Manufacturers have also prioritized supplier risk management, conducting regular assessments, audits and evaluations of suppliers’ performance, quality and compliance. For example, Samsung has established a comprehensive supplier risk management system that involves collecting and analyzing data on its suppliers.

Industry players are establishing longer-term contracts and partnerships with suppliers. This involves negotiating volume discounts along with price stability and delivery guarantees. Long-term relationships foster trust and collaboration between customers and suppliers, which leads to stability, efficiency and supplier innovation. For example, Apple has signed long-term contracts and partnerships with several of its key suppliers—such as TSMC, LG Display and Sony—to secure the supply of chips, displays and cameras for its devices.

Leveraging shared industry data

The electronics industry is increasingly leveraging shared data and new analytics and visualization tools to optimize operations. These tools help process and interpret industry data and generate actionable insights. One example is Spectra a web-based platform that provides access to industry data with functions for data analysis and visualization. Spectra allows users to search, compare and monitor components across sources and platforms, providing reports and alerts on component availability, pricing and specifications.

Spectra uses the Electronic Design to Delivery Index (EDDI), a data intelligence platform powered by Nexar that’s used to exchange information between component manufacturers and distributors. EDDI data is derived from analyzing millions of electronic components across online databases, marketplaces and search engines, providing valuable insights into the supply and demand trends of components.

The use of EDDI data provides chip manufacturers with several benefits, including improved accuracy, security and efficiency. For example, by offering extensive information on electronic components and their features and availability, designers can find and select the best available components for specific requirements at the best available prices.

Other areas of focus

The electronics industry is also addressing chip design and manufacturing capacity, government and industry support, and the industry’s dependence on critical raw materials.

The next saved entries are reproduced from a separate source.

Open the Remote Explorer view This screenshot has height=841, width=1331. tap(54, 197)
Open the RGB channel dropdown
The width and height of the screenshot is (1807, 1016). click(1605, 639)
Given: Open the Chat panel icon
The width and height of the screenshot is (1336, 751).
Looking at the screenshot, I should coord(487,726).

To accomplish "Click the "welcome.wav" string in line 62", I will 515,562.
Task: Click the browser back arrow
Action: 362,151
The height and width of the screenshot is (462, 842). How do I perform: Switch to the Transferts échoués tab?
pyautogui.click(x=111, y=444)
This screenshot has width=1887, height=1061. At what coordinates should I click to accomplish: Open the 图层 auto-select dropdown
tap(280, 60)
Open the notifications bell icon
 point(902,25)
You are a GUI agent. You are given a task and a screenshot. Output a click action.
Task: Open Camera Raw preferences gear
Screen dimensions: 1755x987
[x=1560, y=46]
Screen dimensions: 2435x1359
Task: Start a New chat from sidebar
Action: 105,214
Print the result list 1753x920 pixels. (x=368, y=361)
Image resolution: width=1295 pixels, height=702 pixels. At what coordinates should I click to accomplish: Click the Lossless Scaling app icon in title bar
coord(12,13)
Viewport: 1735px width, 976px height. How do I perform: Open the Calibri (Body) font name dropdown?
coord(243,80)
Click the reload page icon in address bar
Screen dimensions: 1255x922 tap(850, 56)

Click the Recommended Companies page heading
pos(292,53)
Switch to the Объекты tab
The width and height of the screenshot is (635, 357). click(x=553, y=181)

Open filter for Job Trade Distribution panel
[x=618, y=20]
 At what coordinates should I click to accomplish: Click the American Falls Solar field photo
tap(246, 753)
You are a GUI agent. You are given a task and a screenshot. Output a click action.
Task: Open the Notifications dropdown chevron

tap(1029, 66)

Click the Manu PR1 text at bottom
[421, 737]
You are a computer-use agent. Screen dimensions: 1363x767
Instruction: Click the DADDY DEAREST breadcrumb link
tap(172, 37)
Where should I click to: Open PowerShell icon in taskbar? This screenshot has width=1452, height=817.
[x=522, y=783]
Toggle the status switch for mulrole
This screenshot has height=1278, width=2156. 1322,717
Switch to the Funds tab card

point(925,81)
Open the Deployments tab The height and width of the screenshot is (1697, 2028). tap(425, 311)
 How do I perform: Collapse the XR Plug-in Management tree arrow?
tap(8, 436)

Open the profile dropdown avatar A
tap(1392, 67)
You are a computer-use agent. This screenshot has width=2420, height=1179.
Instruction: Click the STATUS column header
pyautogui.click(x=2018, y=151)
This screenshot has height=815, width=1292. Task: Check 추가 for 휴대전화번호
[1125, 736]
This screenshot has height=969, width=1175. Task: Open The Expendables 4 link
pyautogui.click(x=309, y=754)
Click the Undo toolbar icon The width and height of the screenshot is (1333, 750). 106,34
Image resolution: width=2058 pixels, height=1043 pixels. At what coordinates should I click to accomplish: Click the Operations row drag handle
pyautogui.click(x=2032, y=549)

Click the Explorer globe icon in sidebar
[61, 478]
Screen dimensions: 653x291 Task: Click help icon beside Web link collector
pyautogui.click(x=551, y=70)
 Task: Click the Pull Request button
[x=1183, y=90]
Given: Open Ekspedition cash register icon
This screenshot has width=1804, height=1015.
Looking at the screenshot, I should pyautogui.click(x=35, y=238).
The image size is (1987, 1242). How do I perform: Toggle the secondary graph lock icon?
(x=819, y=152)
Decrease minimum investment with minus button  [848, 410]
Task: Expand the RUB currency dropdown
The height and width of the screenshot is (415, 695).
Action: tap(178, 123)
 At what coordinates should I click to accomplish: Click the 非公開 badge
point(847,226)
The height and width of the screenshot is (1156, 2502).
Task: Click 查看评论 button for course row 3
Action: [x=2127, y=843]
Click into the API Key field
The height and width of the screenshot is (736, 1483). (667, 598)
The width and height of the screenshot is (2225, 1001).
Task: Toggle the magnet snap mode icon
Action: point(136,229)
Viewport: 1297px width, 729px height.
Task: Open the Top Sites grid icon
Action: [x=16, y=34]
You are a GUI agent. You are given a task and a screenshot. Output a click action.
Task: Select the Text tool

Increase chip design and manufacturing capacity: The electronics industry is expanding its chip design and manufacturing capacity. Efforts span increasing the number of chip designers and engineers, upgrading existing chip fabrication facilities or building new ones, adopting more advanced chip process technologies and equipment, and developing more efficient chip design methodologies.

Nurture government and industry support: The electronics industry is engaging with government and industry stakeholders, communicating and demonstrating the value and importance of the electronics industry to the economy and society at large.

Reduce dependence on critical raw materials: Another issue that affects the chip shortage is the industry’s dependence on critical raw materials that are essential to produce components and devices. To reduce this dependence, the electronics industry is exploring and developing alternative and substitute raw materials that have similar or better properties and performance.

New Opportunities Await

The global chip shortage has impacted many industries and consumers. It has exposed some vulnerabilities and inefficiencies in the semiconductor ecosystem. However, it has also stimulated innovation and collaboration amongst electronics industry players.

By adopting advanced IC packaging, improving supply chain management and leveraging industry data platforms, the electronics industry is overcoming the challenges of the chip shortage and creating more value for its customers and stakeholders. The chip shortage was not only a crisis, but also an opportunity for the electronics industry to transform itself and shape the future of technology.